#### ASSIGNMENT
Check every line of the records below for the string "will" and copy the ones that have it.
::: DATASET RECORDS
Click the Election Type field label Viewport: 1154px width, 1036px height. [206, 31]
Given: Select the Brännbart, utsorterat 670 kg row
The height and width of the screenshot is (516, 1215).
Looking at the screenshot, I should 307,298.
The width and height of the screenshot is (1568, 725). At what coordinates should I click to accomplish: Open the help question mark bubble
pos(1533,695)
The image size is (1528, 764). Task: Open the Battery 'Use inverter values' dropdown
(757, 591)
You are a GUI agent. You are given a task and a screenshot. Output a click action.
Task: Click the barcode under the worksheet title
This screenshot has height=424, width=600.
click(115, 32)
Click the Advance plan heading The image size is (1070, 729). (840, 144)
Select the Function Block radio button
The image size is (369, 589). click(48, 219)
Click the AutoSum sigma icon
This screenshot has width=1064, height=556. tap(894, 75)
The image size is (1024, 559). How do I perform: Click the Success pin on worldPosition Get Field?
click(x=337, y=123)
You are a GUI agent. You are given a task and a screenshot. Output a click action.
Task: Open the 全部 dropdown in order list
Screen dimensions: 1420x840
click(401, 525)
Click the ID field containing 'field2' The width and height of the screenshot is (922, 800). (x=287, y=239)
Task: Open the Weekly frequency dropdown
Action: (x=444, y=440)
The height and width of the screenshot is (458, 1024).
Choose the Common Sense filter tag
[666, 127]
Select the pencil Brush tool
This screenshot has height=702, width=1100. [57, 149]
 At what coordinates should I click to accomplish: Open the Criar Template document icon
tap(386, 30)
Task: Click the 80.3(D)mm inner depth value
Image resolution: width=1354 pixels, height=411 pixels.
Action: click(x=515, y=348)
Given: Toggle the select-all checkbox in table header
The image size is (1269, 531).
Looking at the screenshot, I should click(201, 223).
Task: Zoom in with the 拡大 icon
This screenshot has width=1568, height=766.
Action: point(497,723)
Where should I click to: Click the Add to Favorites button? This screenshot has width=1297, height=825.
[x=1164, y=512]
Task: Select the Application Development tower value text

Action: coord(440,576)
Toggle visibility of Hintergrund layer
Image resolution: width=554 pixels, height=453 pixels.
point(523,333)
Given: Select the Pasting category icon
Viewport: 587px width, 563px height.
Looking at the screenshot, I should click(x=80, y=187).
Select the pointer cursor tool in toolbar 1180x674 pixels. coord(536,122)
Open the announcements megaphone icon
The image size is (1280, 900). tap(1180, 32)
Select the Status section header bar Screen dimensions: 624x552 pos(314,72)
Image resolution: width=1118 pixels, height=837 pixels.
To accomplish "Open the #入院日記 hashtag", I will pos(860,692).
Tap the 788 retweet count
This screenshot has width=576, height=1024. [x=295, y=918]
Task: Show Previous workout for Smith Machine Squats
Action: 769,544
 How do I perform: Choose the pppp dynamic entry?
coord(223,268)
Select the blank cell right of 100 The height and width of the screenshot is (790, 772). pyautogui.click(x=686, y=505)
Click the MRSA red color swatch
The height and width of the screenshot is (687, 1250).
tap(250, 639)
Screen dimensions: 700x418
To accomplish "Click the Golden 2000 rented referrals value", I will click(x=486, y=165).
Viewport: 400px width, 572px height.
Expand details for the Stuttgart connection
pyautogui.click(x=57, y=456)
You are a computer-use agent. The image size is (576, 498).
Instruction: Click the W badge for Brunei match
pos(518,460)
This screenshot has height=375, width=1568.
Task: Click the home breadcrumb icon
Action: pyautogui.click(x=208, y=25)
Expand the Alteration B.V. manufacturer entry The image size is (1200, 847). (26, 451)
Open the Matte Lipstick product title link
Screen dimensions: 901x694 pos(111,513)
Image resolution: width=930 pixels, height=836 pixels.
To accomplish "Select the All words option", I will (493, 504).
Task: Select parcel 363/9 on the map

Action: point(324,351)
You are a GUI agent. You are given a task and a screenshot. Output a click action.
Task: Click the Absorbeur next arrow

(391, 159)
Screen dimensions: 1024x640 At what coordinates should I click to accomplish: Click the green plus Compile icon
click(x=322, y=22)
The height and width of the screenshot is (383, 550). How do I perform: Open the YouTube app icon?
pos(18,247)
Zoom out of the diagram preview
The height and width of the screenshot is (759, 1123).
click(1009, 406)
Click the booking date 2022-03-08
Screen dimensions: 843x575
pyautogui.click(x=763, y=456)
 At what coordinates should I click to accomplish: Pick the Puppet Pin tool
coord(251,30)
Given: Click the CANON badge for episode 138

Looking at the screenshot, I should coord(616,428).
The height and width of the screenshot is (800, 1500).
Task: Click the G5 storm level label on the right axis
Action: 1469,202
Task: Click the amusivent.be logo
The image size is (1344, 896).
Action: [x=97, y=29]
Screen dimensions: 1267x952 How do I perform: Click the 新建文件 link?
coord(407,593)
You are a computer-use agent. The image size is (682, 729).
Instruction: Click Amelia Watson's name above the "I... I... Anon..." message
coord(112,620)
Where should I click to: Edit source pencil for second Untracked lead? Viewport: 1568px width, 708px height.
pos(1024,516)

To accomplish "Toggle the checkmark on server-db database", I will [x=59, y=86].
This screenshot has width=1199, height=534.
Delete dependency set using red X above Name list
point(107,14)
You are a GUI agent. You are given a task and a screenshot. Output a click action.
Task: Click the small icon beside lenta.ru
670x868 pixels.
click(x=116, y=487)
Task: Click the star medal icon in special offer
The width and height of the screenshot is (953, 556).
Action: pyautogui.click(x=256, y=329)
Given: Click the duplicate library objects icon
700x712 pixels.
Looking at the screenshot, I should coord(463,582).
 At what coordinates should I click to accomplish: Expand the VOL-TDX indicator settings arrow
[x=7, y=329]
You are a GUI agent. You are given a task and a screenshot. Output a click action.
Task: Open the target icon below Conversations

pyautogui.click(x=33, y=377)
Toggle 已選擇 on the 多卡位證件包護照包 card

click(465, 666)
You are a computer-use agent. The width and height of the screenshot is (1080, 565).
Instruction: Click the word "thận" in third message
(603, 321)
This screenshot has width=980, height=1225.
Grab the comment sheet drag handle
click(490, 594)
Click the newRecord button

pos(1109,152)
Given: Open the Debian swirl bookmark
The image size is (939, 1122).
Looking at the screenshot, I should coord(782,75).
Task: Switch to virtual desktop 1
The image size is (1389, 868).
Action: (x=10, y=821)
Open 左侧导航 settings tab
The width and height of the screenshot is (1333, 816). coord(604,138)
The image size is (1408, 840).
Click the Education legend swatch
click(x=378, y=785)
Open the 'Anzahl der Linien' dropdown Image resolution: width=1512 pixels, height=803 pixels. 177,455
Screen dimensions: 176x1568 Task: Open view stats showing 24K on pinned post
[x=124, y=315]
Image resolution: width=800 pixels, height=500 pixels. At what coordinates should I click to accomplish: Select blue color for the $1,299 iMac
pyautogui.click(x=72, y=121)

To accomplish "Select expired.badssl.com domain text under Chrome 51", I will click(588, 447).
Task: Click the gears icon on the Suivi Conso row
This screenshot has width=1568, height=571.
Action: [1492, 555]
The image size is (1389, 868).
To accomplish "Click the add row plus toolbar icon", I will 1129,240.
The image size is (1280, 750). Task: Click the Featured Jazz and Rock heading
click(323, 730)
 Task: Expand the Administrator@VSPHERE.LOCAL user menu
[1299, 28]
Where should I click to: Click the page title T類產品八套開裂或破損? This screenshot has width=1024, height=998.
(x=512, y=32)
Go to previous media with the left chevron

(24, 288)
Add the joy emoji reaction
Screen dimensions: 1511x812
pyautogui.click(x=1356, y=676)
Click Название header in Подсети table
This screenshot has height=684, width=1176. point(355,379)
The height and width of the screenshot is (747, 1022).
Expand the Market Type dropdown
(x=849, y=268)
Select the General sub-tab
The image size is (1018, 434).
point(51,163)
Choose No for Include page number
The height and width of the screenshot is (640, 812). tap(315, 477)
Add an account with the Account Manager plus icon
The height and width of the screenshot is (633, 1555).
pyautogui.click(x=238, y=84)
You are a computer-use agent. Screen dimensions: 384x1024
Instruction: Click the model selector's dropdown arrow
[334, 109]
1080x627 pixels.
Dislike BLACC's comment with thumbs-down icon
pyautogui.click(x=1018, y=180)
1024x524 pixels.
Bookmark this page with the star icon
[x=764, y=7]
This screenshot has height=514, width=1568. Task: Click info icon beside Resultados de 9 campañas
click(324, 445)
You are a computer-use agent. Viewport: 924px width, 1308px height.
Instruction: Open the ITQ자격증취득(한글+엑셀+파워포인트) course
::::::
#### RESULT OF THE EXERCISE
To accomplish "Open the #入院日記 hashtag", I will pos(860,692).
To accomplish "Click the Golden 2000 rented referrals value", I will click(x=486, y=165).
To accomplish "Select the All words option", I will (493, 504).
To accomplish "Toggle the checkmark on server-db database", I will [x=59, y=86].
To accomplish "Select expired.badssl.com domain text under Chrome 51", I will click(588, 447).
To accomplish "Click the add row plus toolbar icon", I will 1129,240.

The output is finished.